# Has anyone's STC ever done this?



## dannymars (23/11/15)

Wtf is going on here!?!?
https://youtu.be/gOBE9Oy_NEg


----------



## Yob (23/11/15)

tend to agree with the comments under the video


----------



## Crusty (23/11/15)

dannymars said:


> Wtf is going on here!?!?
> https://youtu.be/gOBE9Oy_NEg


Flash that bastard!
Don't toss it yet. It might still be fine.
Here you go.


----------



## Yob (24/11/15)

Crusty said:


> Flash that bastard!
> Don't toss it yet. It might still be fine.

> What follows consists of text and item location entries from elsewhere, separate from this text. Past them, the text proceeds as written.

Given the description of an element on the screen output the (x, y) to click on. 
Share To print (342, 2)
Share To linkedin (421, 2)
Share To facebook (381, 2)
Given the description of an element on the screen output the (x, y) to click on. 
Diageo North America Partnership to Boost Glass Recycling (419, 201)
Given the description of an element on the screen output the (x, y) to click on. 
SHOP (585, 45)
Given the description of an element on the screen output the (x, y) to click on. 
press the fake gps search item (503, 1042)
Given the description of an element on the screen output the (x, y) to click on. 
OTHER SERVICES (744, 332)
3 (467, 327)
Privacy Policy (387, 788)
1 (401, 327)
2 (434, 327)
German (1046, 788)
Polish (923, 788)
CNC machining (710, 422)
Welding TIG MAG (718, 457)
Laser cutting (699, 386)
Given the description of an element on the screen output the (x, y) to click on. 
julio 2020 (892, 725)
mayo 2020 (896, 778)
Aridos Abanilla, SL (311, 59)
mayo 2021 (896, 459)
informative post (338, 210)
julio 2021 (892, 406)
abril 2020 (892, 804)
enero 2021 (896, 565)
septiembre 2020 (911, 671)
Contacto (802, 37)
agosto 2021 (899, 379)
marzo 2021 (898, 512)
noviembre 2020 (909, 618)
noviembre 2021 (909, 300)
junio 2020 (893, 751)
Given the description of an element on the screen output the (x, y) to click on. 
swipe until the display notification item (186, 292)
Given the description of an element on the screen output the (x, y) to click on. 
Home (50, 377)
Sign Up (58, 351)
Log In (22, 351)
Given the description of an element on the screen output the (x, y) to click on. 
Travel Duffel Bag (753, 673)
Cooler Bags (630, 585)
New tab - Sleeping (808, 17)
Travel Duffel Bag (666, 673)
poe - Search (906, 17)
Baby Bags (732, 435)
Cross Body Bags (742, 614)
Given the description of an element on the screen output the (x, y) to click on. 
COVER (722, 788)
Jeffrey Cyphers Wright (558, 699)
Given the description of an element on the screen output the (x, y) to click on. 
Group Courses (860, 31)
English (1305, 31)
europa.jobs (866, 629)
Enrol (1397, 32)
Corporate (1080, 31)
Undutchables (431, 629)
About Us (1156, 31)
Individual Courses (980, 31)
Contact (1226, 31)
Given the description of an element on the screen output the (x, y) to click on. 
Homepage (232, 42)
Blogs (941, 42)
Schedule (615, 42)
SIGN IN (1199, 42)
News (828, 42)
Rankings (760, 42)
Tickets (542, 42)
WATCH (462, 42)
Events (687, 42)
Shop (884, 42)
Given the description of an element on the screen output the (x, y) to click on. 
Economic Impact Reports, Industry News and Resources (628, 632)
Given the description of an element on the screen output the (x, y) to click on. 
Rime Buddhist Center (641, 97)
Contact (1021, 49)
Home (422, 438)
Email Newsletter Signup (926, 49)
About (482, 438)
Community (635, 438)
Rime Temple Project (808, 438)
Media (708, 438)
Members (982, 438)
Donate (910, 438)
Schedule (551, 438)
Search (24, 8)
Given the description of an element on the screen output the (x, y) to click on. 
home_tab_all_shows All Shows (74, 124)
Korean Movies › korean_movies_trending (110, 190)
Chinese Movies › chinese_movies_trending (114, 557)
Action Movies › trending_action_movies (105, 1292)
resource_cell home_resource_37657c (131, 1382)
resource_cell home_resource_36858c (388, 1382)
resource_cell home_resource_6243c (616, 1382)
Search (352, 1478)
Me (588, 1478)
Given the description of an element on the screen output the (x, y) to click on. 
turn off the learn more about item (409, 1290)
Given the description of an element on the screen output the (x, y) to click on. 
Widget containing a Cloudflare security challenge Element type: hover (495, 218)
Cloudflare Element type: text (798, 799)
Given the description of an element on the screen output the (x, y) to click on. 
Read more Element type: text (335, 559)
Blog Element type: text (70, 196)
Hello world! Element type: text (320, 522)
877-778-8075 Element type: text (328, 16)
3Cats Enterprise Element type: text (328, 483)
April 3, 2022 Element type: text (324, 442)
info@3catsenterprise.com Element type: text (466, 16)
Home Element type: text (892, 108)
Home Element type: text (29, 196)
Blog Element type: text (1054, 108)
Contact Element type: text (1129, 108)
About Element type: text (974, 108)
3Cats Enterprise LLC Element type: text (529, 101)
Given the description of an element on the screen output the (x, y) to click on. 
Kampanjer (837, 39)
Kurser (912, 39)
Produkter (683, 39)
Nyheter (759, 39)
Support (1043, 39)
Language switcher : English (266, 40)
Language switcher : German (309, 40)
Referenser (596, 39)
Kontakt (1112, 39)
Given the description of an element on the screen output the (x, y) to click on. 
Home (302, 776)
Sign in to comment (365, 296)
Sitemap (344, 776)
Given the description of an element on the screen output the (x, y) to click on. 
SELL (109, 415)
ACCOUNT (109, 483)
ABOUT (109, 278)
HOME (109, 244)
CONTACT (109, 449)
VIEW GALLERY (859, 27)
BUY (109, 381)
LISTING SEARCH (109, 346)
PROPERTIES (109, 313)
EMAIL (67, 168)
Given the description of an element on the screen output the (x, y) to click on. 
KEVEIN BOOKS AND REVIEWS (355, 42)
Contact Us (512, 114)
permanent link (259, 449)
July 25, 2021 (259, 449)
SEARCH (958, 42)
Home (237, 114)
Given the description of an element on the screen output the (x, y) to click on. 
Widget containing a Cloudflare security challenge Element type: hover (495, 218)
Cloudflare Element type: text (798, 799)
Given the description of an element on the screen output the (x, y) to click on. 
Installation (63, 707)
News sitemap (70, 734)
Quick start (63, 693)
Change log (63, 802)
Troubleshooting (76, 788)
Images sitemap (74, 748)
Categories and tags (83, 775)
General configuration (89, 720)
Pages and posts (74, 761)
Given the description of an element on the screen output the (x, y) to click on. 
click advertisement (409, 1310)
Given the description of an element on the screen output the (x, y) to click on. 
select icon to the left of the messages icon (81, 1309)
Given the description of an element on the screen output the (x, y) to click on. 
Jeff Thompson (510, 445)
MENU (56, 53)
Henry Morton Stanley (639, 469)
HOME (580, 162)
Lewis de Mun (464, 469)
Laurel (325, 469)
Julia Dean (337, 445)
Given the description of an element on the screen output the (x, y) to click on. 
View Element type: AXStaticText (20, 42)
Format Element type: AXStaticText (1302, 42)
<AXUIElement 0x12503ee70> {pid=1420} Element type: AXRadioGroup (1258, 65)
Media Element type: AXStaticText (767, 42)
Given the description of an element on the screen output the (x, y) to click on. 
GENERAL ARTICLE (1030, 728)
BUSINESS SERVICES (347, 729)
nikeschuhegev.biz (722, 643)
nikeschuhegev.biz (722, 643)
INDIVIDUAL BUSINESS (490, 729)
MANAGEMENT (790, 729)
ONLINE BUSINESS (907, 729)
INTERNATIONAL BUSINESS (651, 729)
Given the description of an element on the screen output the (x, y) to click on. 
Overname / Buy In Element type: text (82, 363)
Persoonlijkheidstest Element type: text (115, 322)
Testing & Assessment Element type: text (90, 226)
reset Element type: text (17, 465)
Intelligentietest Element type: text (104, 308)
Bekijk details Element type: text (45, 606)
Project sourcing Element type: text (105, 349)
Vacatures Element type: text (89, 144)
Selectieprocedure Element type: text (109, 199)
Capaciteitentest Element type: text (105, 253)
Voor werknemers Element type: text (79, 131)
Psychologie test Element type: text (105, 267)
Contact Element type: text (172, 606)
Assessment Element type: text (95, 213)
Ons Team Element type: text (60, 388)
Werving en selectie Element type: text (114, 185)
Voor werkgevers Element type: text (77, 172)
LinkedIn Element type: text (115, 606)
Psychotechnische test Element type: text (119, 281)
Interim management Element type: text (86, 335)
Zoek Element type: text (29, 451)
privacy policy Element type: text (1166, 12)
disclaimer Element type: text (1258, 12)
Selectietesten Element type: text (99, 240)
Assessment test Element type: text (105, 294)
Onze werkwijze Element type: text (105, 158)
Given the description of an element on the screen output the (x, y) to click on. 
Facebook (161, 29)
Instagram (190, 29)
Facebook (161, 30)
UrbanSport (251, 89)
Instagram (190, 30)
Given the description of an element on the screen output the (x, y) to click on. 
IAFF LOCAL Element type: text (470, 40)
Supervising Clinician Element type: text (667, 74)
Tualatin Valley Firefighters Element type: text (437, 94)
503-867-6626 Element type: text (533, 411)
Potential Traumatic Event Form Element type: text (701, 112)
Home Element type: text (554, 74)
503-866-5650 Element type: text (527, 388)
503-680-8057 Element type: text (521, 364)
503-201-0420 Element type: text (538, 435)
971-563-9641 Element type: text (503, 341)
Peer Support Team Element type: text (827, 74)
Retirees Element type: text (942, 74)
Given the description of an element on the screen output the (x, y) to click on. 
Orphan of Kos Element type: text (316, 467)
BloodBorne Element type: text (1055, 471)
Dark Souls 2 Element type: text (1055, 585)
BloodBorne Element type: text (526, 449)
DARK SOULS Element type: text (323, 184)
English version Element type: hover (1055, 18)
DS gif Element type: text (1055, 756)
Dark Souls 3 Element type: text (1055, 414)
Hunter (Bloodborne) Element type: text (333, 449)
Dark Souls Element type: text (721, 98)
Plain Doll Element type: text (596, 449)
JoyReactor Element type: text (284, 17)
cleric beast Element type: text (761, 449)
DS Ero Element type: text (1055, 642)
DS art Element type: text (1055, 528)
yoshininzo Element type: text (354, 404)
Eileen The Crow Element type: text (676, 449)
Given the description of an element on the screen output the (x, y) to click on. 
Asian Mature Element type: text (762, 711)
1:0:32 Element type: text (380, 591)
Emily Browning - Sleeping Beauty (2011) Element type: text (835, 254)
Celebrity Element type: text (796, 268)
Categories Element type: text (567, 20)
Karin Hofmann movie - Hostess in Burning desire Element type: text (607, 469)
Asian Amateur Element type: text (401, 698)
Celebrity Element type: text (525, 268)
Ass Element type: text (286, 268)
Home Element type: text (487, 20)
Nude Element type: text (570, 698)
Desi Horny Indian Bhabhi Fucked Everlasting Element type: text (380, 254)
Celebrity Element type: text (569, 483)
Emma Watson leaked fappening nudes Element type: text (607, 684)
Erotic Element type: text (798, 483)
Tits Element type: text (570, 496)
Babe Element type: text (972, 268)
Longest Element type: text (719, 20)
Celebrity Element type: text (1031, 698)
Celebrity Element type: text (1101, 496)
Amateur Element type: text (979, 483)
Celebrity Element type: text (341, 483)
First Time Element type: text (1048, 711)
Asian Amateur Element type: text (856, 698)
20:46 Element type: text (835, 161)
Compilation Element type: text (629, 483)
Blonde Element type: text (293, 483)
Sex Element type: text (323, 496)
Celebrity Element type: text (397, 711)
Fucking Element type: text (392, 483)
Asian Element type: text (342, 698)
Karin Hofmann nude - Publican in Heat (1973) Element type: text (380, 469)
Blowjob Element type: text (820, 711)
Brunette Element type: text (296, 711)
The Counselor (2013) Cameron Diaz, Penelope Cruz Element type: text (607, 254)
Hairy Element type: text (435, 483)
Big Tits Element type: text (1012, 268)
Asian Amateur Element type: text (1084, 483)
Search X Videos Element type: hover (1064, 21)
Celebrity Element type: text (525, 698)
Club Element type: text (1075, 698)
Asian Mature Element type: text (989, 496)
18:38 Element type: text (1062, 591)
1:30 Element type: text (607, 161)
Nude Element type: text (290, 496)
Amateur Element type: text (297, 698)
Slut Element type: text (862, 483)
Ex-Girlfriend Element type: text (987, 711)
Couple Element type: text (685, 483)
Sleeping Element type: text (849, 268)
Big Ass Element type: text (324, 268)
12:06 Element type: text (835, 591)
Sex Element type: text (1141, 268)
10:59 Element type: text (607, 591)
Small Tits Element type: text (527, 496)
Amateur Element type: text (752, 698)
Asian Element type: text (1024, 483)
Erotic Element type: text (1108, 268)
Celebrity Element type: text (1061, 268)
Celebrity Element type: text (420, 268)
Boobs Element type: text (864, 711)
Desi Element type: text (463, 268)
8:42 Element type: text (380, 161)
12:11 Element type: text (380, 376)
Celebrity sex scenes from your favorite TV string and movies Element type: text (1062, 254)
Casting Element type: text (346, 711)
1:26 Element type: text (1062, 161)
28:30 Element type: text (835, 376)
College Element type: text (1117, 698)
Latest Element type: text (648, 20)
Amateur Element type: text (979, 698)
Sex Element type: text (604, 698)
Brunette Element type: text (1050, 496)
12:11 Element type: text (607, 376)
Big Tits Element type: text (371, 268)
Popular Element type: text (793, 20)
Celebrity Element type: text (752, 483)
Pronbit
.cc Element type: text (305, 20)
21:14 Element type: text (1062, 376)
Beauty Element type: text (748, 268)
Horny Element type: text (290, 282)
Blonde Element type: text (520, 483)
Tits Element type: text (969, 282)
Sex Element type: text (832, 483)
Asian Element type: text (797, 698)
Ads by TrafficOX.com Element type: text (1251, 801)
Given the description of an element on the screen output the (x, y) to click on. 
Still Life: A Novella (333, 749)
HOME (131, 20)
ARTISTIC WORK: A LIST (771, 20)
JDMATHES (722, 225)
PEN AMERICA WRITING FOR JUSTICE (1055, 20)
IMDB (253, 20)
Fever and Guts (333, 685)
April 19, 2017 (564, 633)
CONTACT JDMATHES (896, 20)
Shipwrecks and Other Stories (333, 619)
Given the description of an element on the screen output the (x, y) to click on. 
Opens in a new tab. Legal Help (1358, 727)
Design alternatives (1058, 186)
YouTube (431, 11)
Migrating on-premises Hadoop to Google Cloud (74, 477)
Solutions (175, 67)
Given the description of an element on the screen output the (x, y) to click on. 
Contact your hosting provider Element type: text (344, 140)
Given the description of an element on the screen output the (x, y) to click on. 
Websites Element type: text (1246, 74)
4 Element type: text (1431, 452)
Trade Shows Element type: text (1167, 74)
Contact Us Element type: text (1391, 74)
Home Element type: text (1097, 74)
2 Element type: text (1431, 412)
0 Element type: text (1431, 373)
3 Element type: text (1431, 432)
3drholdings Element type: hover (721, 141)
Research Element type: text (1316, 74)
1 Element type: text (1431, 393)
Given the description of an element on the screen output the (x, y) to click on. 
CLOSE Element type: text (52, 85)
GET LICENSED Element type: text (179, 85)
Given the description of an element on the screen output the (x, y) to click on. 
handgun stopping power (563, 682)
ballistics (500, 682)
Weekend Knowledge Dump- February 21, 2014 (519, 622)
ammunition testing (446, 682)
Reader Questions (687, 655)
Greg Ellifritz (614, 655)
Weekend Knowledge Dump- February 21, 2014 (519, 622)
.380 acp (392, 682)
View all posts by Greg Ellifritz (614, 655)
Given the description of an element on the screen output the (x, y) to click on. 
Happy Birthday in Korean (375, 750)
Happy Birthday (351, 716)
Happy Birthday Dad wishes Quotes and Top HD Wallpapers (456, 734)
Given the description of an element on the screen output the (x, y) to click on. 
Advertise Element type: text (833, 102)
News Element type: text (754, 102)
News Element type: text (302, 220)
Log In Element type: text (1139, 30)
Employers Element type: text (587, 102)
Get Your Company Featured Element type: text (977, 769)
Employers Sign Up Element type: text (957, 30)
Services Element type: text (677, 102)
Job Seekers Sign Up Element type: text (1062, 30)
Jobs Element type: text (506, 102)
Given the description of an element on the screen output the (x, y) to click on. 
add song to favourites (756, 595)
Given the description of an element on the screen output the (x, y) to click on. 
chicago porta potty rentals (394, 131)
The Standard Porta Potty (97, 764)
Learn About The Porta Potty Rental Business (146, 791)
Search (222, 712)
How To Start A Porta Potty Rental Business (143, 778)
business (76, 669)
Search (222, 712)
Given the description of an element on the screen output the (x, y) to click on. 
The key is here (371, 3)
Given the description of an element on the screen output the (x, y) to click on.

Hay Crusty, One of mine Ive got in the kids room has a slight fluctuation in it, I'll ship it to ya


----------



## Benn (24/11/15)

Do you flash STC's Crusty?


----------



## real_beer (24/11/15)

Benn said:


> Do you flash STC's Crusty?


Only if he's wearing gumboots and a raincoat at the time!


----------



## Crusty (24/11/15)

Benn said:


> Do you flash STC's Crusty?


I've flashed 3 of them as per the STC 1000+ thread.
My Smurto's golden ale in the fermenter is currently doing a 24hr ramp down from 18deg to 1deg for a cold crash.
Set point at the moment is 1.8 & falling with an hour or so left in the count down which is at 23h duration.
One of the most handy upgrades to the fermenting fridge for sure.


----------



## BradG (24/11/15)

Mine does. I had SP at 2degC. Flip flopping like a bitch. Fixed it by changing the sp to 3 degC


----------